NUIT, en voilà un nom approprié pour un groupe qui doit se produire alors que le soleil a déserté depuis de longues heures. Manque de chance pour moi, je suis un peu resté sur ma faim avec ce projet (contrairement à ma collègue Séverine), très soigné au niveau du visuel (éclairage, etc…) mais dont le style, entre un rock un peu lourd et des inpirations un peu trop visibles, m’a laissé sur ma faim. Le public a cependant été conquis, et le groupe a affiché une belle maîtrise scénique malgré sa jeunesse.
Pour clôturer, Vie Sauvage avait confié les clés à Thylacine, qui arrivait d’un concert couronné de succès à la Gaîté Lyrique la veille. Le musicien français affiche une grande forme, à en juger par les bonds qu’il fait derrière ses machines, animant de ce fait un set qui ne manquait pas d’aspérités. Si les ambiances sont travaillées, avec de belles textures et des montées mélodiques parfaitement digérées, il y a aussi ce qu’il faut de tension (“Mountains”, “Anthem”) pour équilibrer avec les morceaux les plus subtils (“Sand”).
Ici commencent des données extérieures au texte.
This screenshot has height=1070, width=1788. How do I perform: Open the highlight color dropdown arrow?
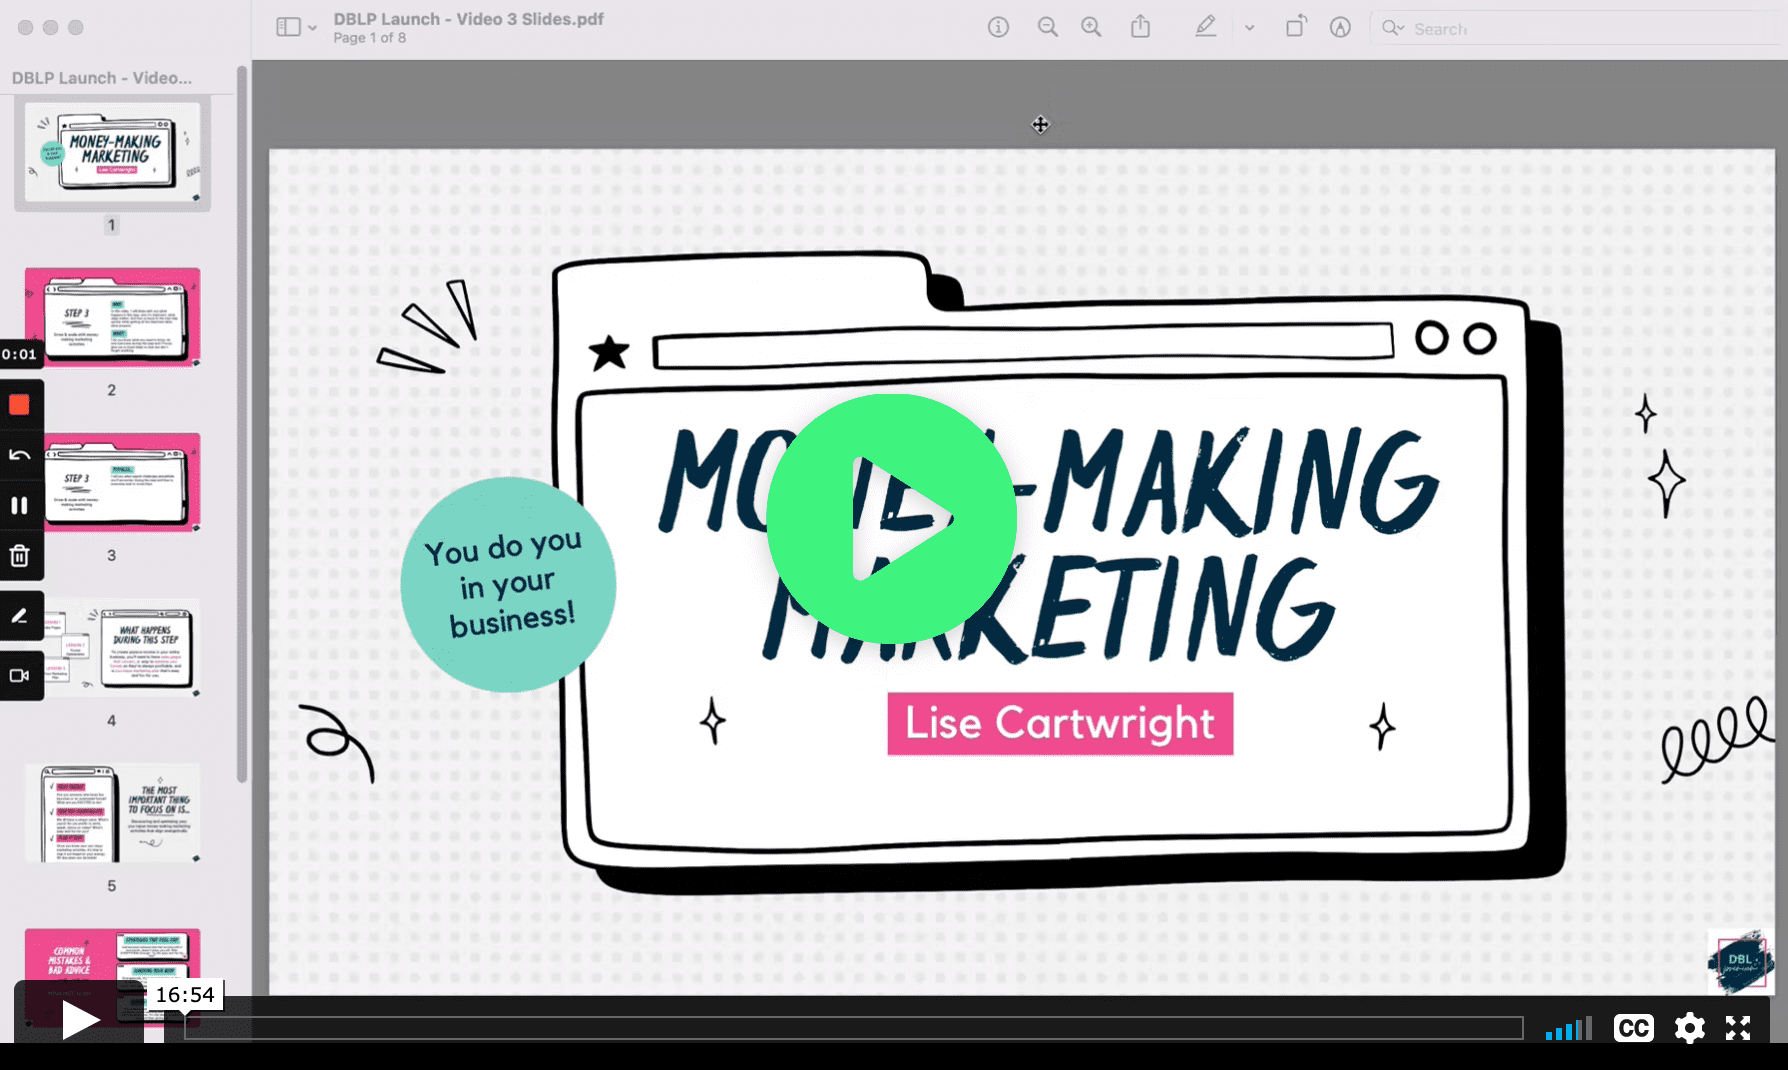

Si le public a un peu déserté le lieu, il reste une poignée d’irréductibles, qui auront bien mérité la rallonge du set de Thylacine, qui a jusqu’au bout assuré le spectacle. A revoir absolument !
C’est sur cette ultime et belle prestation que se termine Vie Sauvage pour moi, n’assistant pas à la journée “récupération” du lendemain. Mais une fois de plus, c’était bien, chaleureux et inspiré comme moment : à l’année prochaine donc.